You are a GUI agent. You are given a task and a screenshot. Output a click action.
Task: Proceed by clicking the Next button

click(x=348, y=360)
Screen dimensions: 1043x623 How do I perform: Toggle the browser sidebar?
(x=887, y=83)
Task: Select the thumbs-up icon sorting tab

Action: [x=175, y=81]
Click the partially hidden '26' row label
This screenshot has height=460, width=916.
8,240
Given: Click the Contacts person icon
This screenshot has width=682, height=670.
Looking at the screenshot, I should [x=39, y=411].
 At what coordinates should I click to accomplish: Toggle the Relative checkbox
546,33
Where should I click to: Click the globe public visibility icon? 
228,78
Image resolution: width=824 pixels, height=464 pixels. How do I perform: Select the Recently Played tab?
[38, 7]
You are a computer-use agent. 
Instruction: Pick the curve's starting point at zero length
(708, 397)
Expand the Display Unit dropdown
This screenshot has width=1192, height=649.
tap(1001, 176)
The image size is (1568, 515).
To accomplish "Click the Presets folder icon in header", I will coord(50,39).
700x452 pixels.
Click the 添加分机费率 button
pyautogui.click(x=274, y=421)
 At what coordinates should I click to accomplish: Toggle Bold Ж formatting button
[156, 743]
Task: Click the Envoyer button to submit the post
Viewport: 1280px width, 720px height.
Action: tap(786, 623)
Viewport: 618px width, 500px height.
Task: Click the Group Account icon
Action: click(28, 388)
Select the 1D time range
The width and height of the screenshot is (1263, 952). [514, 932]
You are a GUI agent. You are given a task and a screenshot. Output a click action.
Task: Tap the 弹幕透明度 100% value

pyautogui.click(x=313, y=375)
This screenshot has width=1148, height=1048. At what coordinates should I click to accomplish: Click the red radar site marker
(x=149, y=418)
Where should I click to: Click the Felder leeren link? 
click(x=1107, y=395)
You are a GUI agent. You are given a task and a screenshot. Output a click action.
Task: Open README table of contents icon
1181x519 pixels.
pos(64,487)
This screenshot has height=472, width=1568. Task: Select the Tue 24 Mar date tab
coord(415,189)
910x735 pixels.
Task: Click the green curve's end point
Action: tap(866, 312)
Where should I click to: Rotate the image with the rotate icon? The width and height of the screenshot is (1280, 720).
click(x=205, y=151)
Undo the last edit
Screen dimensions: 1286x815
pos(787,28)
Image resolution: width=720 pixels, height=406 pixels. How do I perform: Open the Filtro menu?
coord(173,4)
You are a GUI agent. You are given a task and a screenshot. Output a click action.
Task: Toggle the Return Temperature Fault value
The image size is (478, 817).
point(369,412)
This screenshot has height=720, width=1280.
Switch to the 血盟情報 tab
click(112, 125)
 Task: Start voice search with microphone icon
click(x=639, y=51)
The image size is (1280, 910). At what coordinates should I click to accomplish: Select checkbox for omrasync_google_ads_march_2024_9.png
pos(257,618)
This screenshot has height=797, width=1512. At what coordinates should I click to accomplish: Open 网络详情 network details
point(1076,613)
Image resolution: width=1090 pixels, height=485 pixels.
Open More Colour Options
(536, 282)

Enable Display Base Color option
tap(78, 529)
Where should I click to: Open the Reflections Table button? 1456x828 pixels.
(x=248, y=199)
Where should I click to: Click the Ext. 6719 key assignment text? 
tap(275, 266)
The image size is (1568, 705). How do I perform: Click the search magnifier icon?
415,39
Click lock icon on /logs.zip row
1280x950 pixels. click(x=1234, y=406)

**TASK DIRECTIONS**
Print the records again, exactly as they stand above.

**ANSWER TO THIS EXERCISE**
You are a GUI agent. You are given a task and a screenshot. Output a click action.
Task: Proceed by clicking the Next button

click(x=348, y=360)
Screen dimensions: 1043x623 How do I perform: Toggle the browser sidebar?
(x=887, y=83)
Task: Select the thumbs-up icon sorting tab

Action: [x=175, y=81]
Click the partially hidden '26' row label
This screenshot has height=460, width=916.
8,240
Given: Click the Contacts person icon
This screenshot has width=682, height=670.
Looking at the screenshot, I should [x=39, y=411].
 At what coordinates should I click to accomplish: Toggle the Relative checkbox
546,33
Where should I click to: Click the globe public visibility icon? 
228,78
Image resolution: width=824 pixels, height=464 pixels. How do I perform: Select the Recently Played tab?
[38, 7]
You are a computer-use agent. 
Instruction: Pick the curve's starting point at zero length
(708, 397)
Expand the Display Unit dropdown
This screenshot has width=1192, height=649.
tap(1001, 176)
The image size is (1568, 515).
To accomplish "Click the Presets folder icon in header", I will coord(50,39).
700x452 pixels.
Click the 添加分机费率 button
pyautogui.click(x=274, y=421)
 At what coordinates should I click to accomplish: Toggle Bold Ж formatting button
[156, 743]
Task: Click the Envoyer button to submit the post
Viewport: 1280px width, 720px height.
Action: tap(786, 623)
Viewport: 618px width, 500px height.
Task: Click the Group Account icon
Action: click(28, 388)
Select the 1D time range
The width and height of the screenshot is (1263, 952). [514, 932]
You are a GUI agent. You are given a task and a screenshot. Output a click action.
Task: Tap the 弹幕透明度 100% value

pyautogui.click(x=313, y=375)
This screenshot has width=1148, height=1048. At what coordinates should I click to accomplish: Click the red radar site marker
(x=149, y=418)
Where should I click to: Click the Felder leeren link? 
click(x=1107, y=395)
You are a GUI agent. You are given a task and a screenshot. Output a click action.
Task: Open README table of contents icon
1181x519 pixels.
pos(64,487)
This screenshot has height=472, width=1568. Task: Select the Tue 24 Mar date tab
coord(415,189)
910x735 pixels.
Task: Click the green curve's end point
Action: tap(866, 312)
Where should I click to: Rotate the image with the rotate icon? The width and height of the screenshot is (1280, 720).
click(x=205, y=151)
Undo the last edit
Screen dimensions: 1286x815
pos(787,28)
Image resolution: width=720 pixels, height=406 pixels. How do I perform: Open the Filtro menu?
coord(173,4)
You are a GUI agent. You are given a task and a screenshot. Output a click action.
Task: Toggle the Return Temperature Fault value
The image size is (478, 817).
point(369,412)
This screenshot has height=720, width=1280.
Switch to the 血盟情報 tab
click(112, 125)
 Task: Start voice search with microphone icon
click(x=639, y=51)
The image size is (1280, 910). At what coordinates should I click to accomplish: Select checkbox for omrasync_google_ads_march_2024_9.png
pos(257,618)
This screenshot has height=797, width=1512. At what coordinates should I click to accomplish: Open 网络详情 network details
point(1076,613)
Image resolution: width=1090 pixels, height=485 pixels.
Open More Colour Options
(536, 282)

Enable Display Base Color option
tap(78, 529)
Where should I click to: Open the Reflections Table button? 1456x828 pixels.
(x=248, y=199)
Where should I click to: Click the Ext. 6719 key assignment text? 
tap(275, 266)
The image size is (1568, 705). How do I perform: Click the search magnifier icon?
415,39
Click lock icon on /logs.zip row
1280x950 pixels. click(x=1234, y=406)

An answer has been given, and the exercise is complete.